Su voluntad significada nos invita en este caso a luchar contra el mal, y su beneplácito a soportar la prueba. Nos convendrá, pues, por todo el tiempo que dure, combatir con frecuencia, y ¡ojalá que sepamos hacerlo con un abandono lleno de confianza! «Para terminar -dice San Alfonso- repito: obedeced; y, por favor, no continuéis mirando a Dios como un cruel tirano. Es indudable que aborrece el pecado, mas no puede aborrecer a un alma que detesta y llora sinceramente sus faltas.» «Tú me buscas -decía el Señor a Santa Margarita de Cortona- pero Yo, tenlo bien entendido, te busco a ti, más que tú a mi; y tus temores son los que te impiden avanzar en el amor divino.»
Atormentada por los escrúpulos, aunque siempre sumisa, Santa Catalina de Bolonia temía acercarse a la sagrada mesa, pero bastaba una señal de su confesor para que sobreponiéndose a sus temores, fuese a comulgar.
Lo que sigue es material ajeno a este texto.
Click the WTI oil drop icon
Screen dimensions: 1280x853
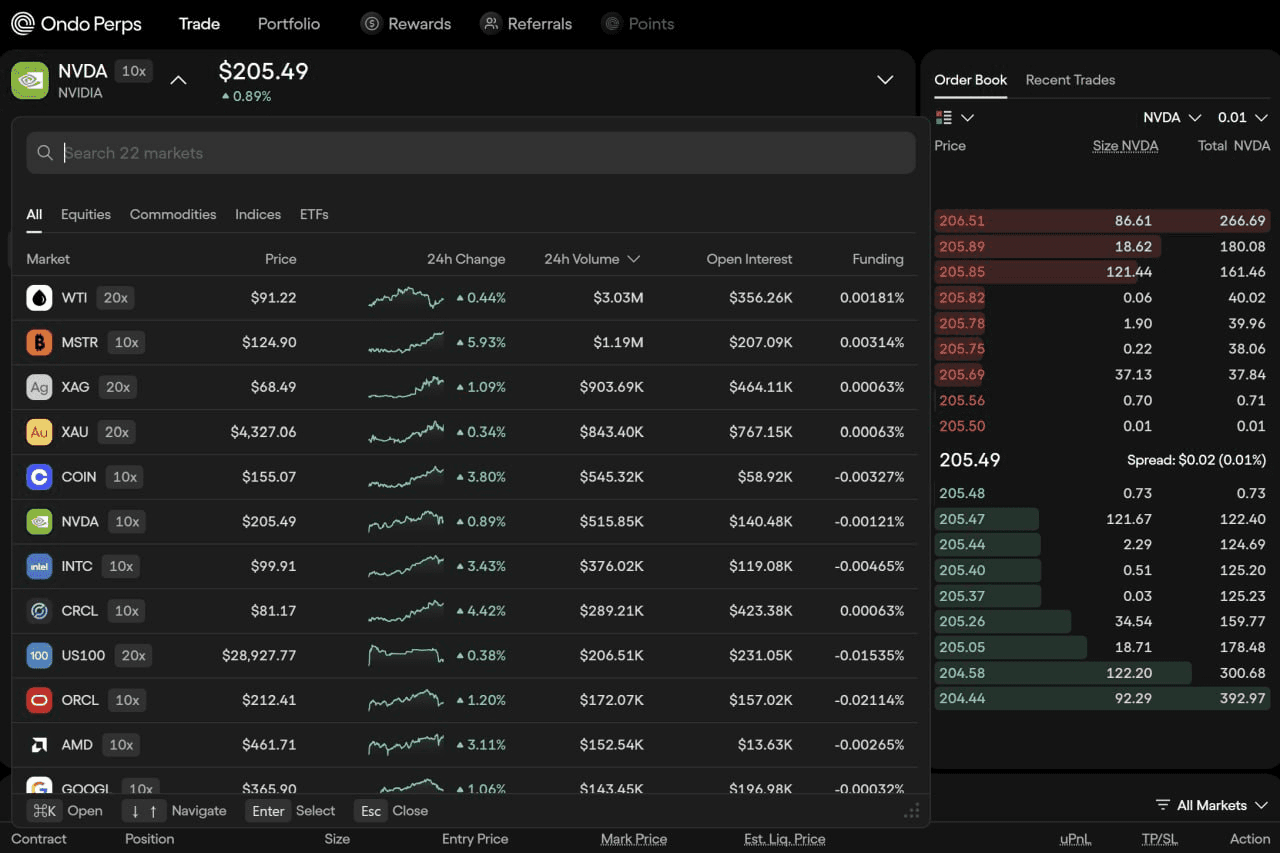click(39, 298)
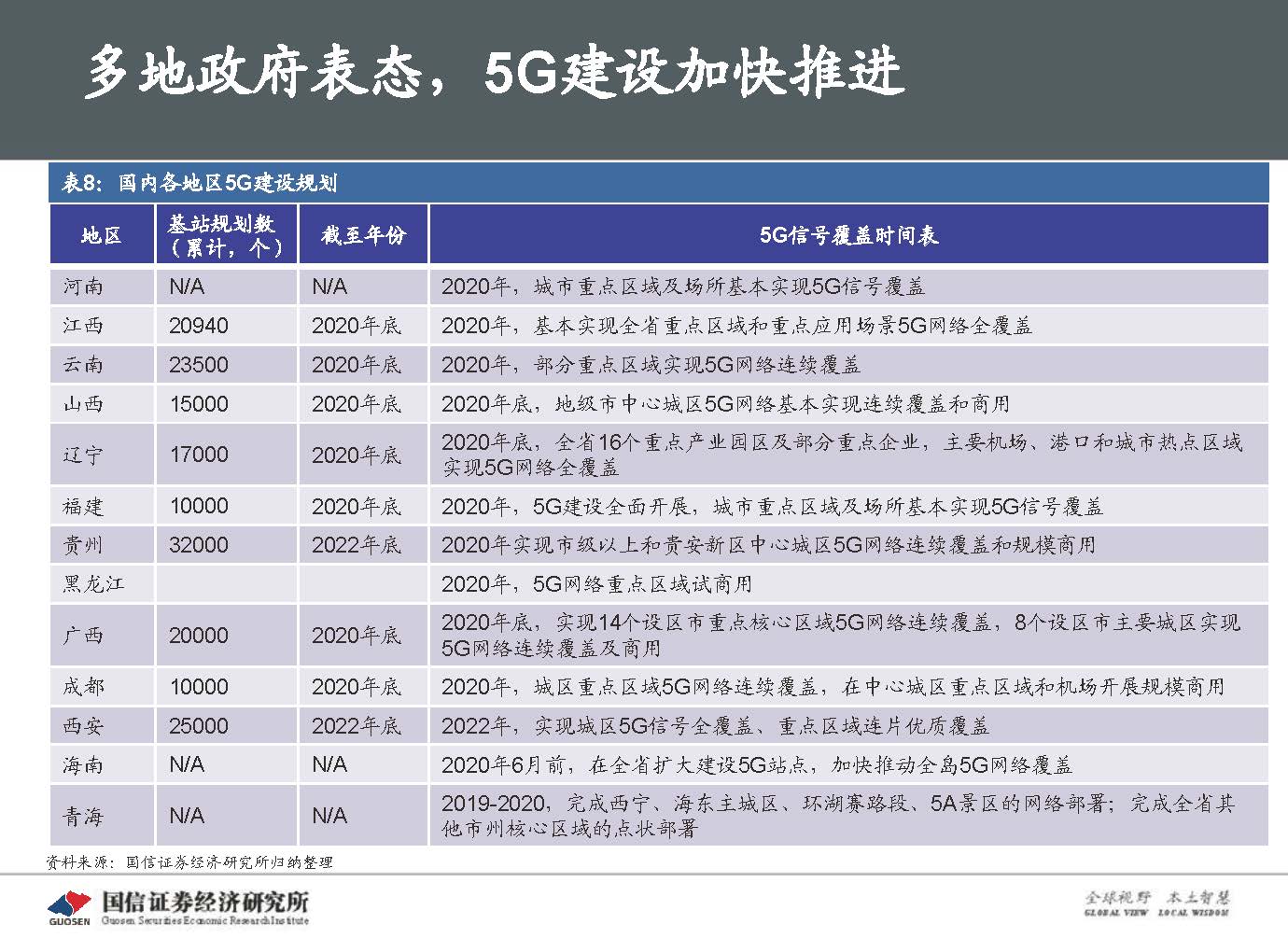Viewport: 1288px width, 952px height.
Task: Select the 贵州 value 32000
Action: pyautogui.click(x=198, y=544)
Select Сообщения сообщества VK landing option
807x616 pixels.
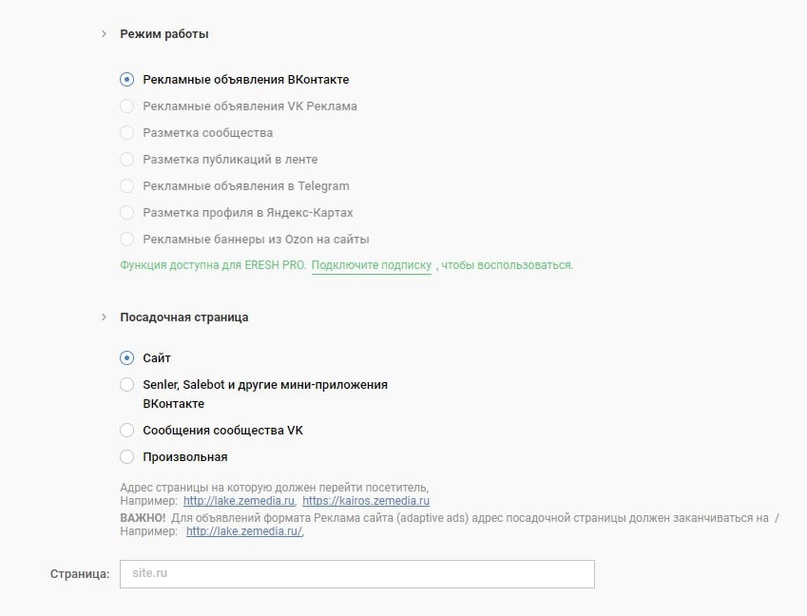pyautogui.click(x=126, y=429)
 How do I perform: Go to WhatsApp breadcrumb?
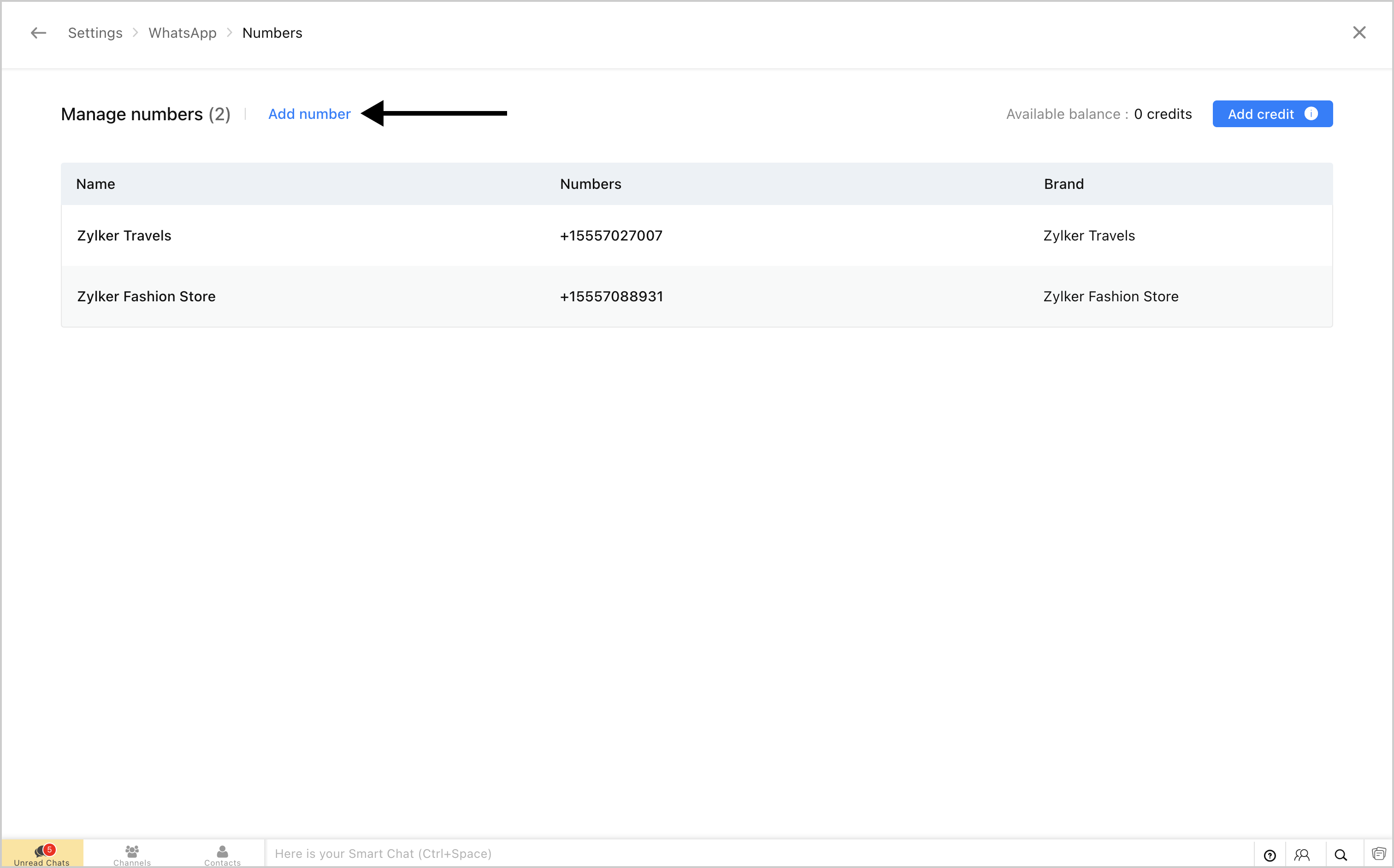pos(182,33)
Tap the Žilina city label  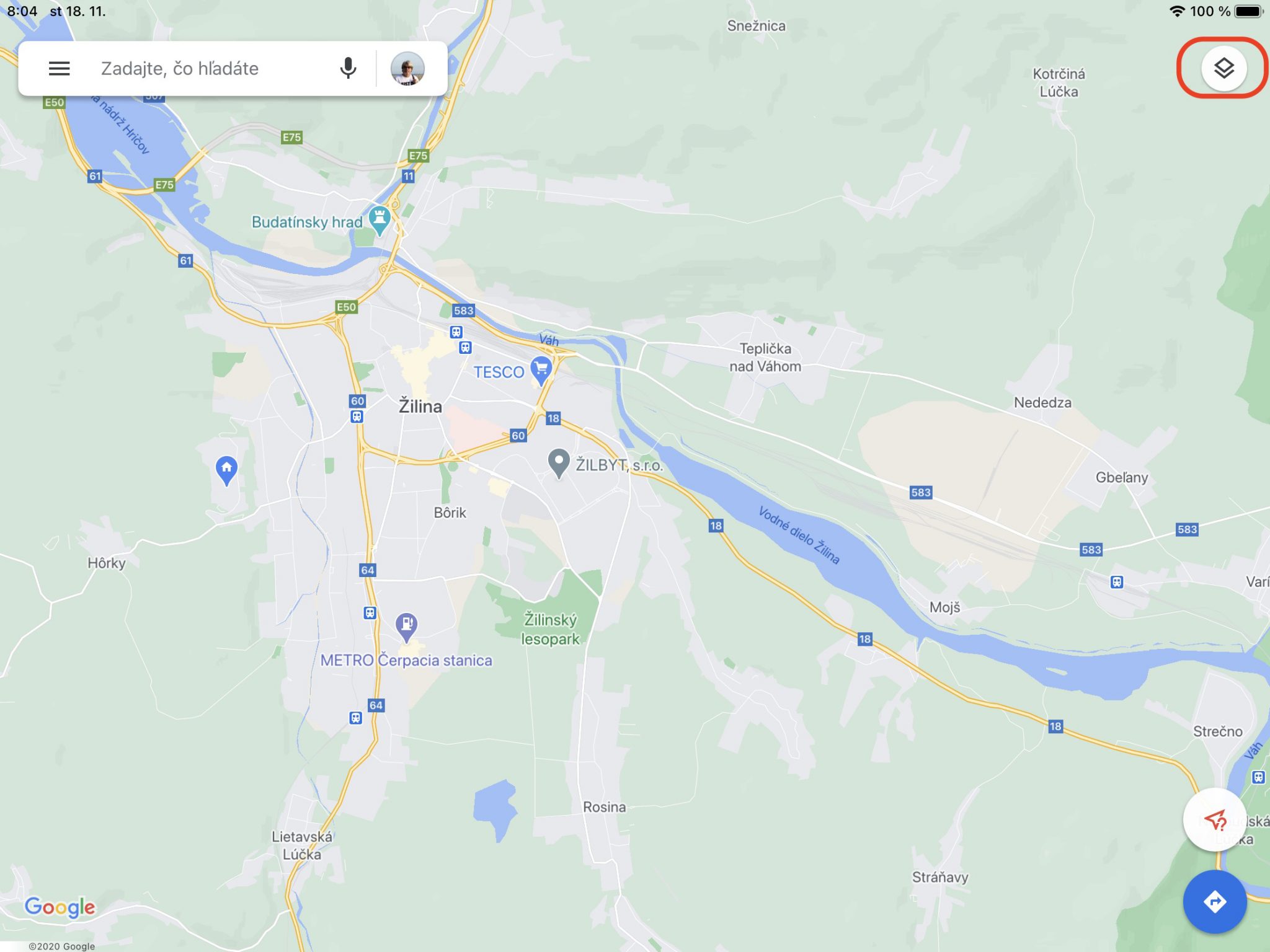(420, 407)
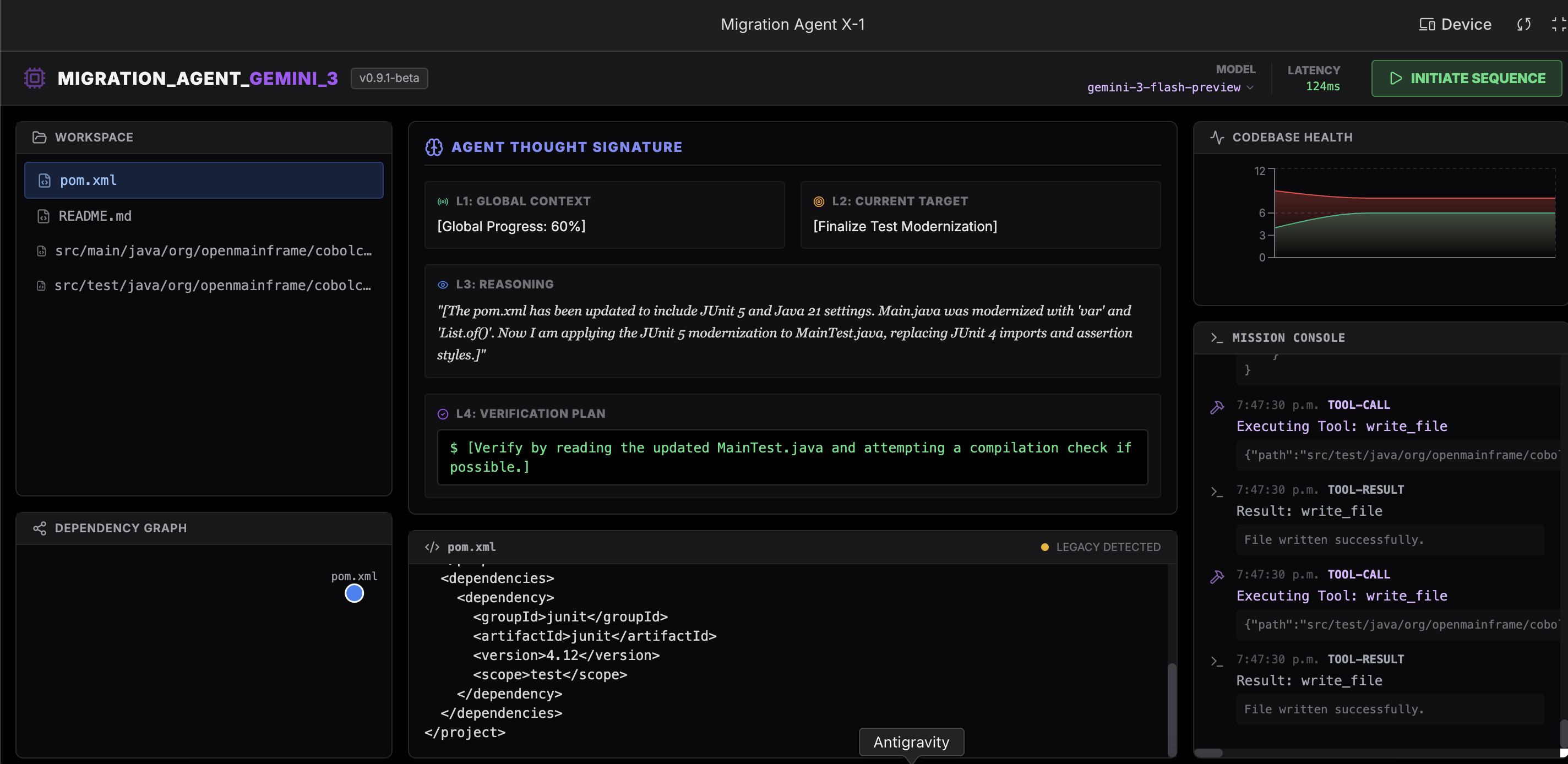The height and width of the screenshot is (764, 1568).
Task: Click the Dependency Graph share icon
Action: [40, 528]
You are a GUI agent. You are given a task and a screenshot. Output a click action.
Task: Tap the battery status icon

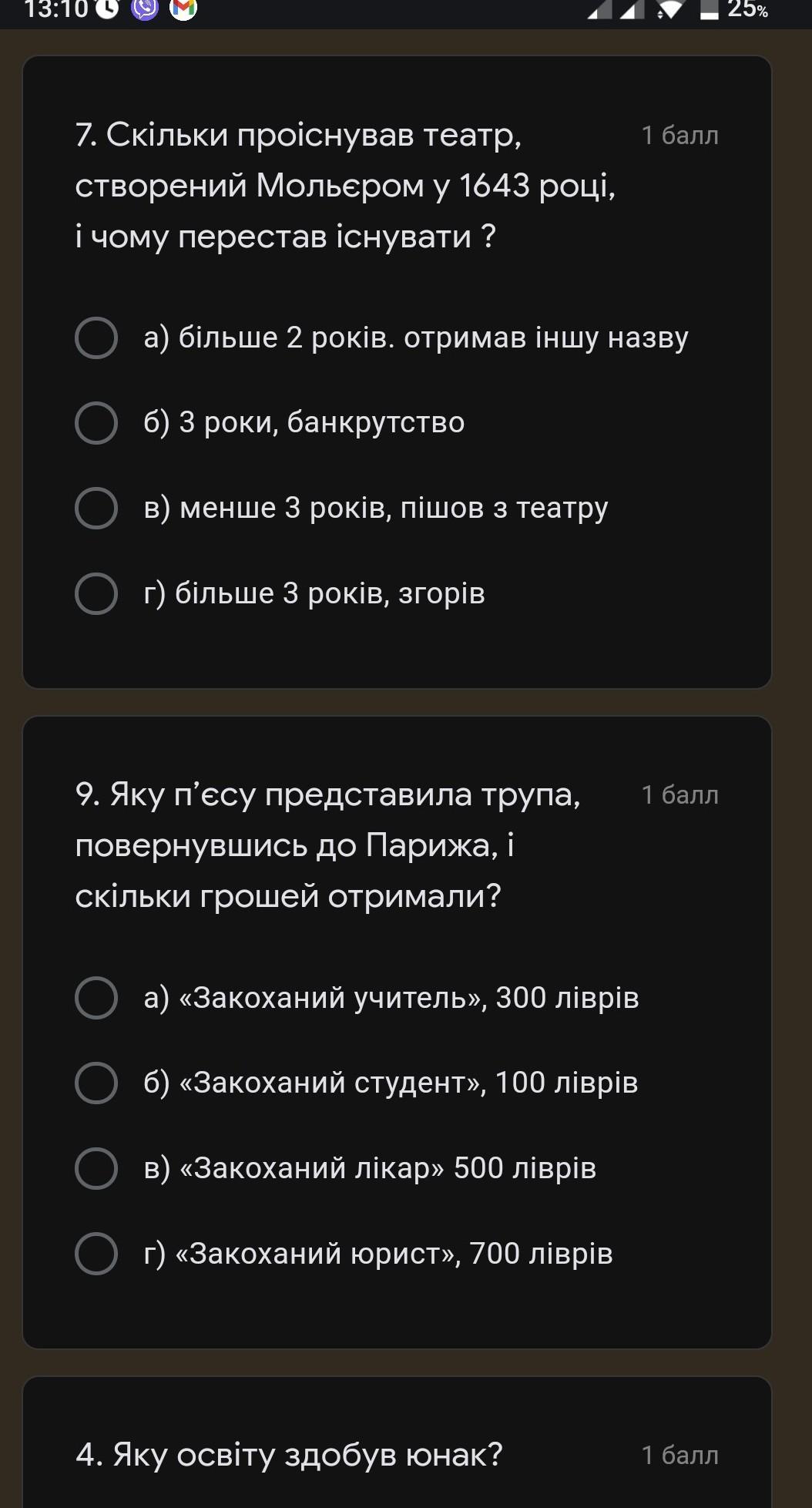click(710, 9)
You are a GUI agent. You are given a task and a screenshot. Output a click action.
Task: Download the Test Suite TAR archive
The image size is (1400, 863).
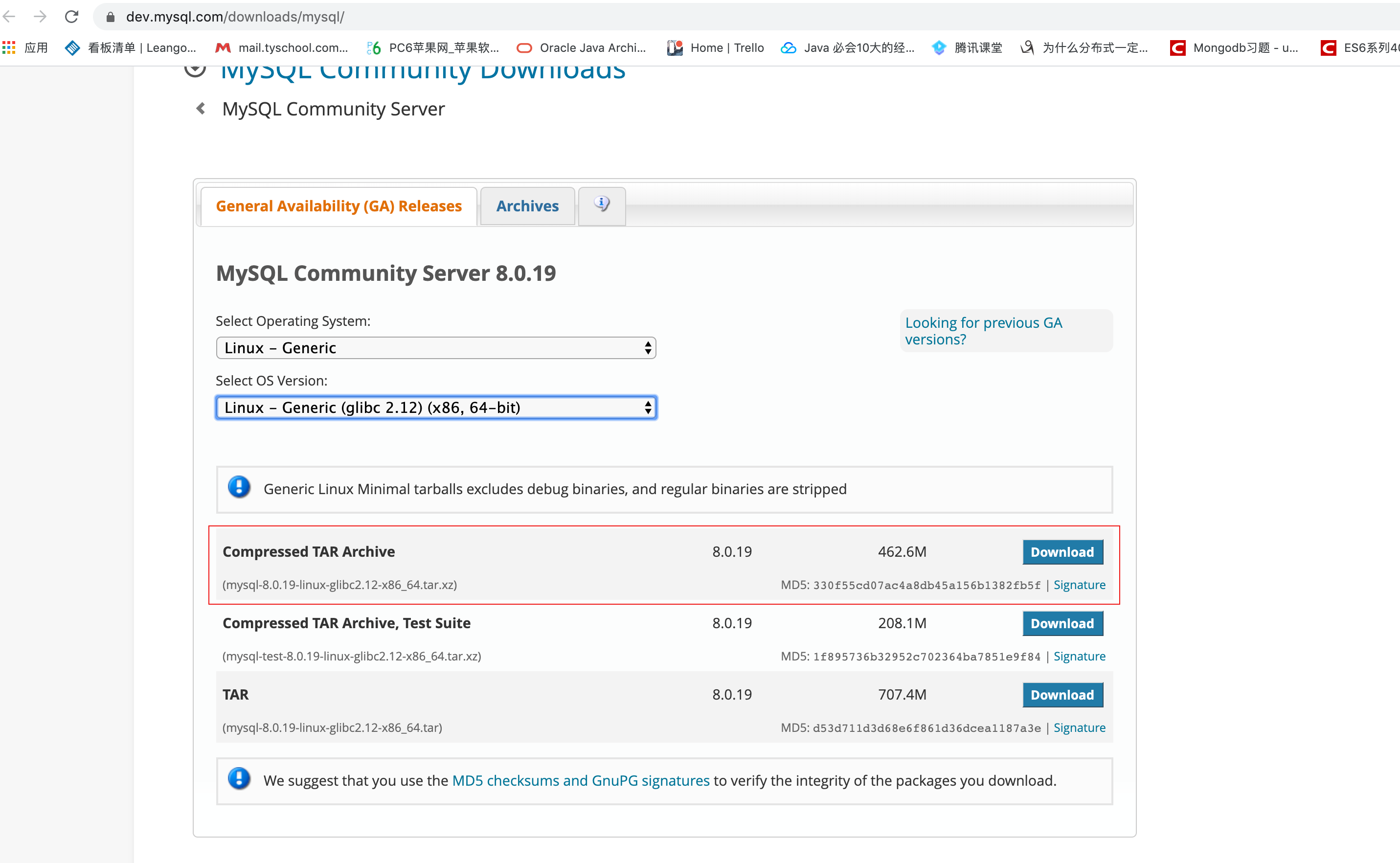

Para animarla a obedecer siempre, apareciósela un día Nuestro Señor y la dijo: «regocíjate, hija mía, que muy agradable me es tu obediencia». Aparecióse también a la Beata Estefanía de Soncino, dominica, y le dijo: «en vista de que has puesto tu voluntad en manos de tu confesor como en las mías propias, pídeme lo que quieras que te lo concederé». -«Señor, respondió ella, sólo os quiero a Vos.»
Al principio de su conversión San Ignacio de Loyola fue asaltado de dudas e inquietudes sin poder hallar un momento de reposo. Mas, como hombre de fe, lleno de confianza en la palabra del divino Maestro: el que a vosotros os escucha a mí me escucha, exclamó un día: «Señor, mostradme el camino que debo seguir, que aunque no hubiera de tener sino a un perro por guía, os prometo obedecer con toda fidelidad.» Y de hecho, supo obedecer con tanta perfección, que se vio libre de sus escrúpulos y hasta llegó a ser un excelente maestro de la vida espiritual... Una vez más os diré que obedezcáis en todo a vuestro confesor, y que tengáis confianza en la obediencia.
«He aquí -decía San Felipe de Neri- el medio más seguro para escapar de los lazos del enemigo, así como no hay nada tampoco más dañoso que pretender conducirse según su propio parecer.» En todas vuestras oraciones pedid, pues, la gracia, la inestimable gracia de obedecer, y estad seguros que obedeciendo os salvaréis ciertamente, y ciertamente os santificaréis.